J’ai eu l’occasion d’analyser plusieurs homoérotiques masculins; certains pendant peu de temps (quelques semaines), d’autres pendant des mois et même une année, voire plus. Il me semble plus profitable de résumer et de condenser mes impressions et mes expériences concernant l’homoérotisme en deux portraits-robots psychanalytiques au lieu d’exposer des cas cliniques.
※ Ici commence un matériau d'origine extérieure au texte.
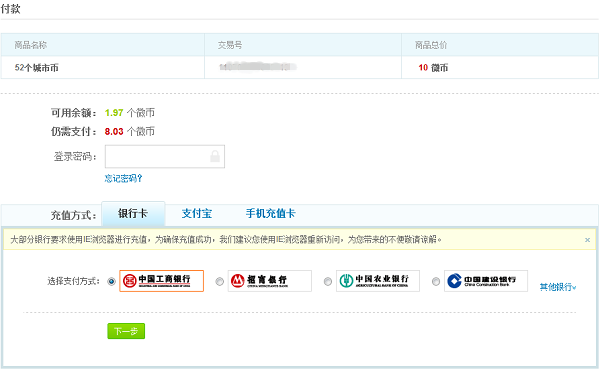Click the 52个城市币 product name

click(37, 68)
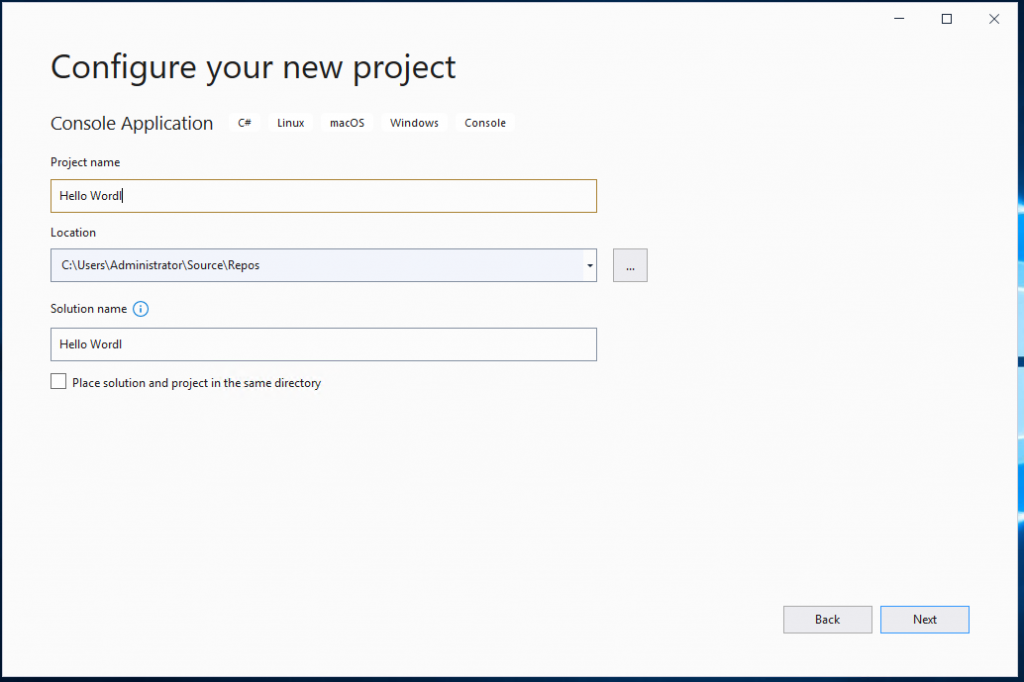The image size is (1024, 682).
Task: Click the Solution name info icon
Action: [x=141, y=309]
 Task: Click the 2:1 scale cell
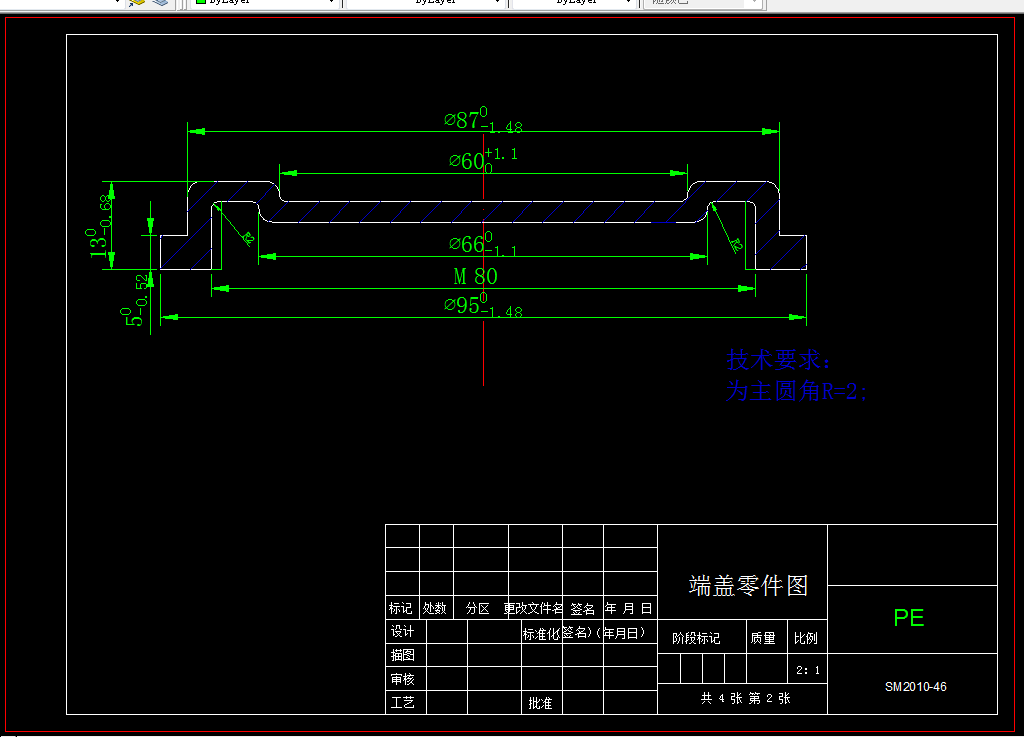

Je puis dès maintenant présenter le résultat final de mes recherches la psychanalyse m’a montré que l’homoérotisme de sujet et l’homoérotisme d’objet sont réellement deux états fondamentalement différents. Le premier est un véritable « stade sexuel intermédiaire» (au sens de Magnus Hirschfeld et de ses élèves), donc une pure anomalie de développement. L’homoérotisme d’objet, par contre, est une névrose, une névrose obsessionnelle.

Les couches psychiques les plus profondes et les traces mnésiques les plus anciennes témoignent encore dans les deux cas de l’amphiérotisme de l’investissement des deux sexes ou de la relation aux deux parents par la libido. Cependant, l’inversion et l’homoérotisme d’objet s’éloignent considérablement l’un de l’autre au cours de l’évolution ultérieure.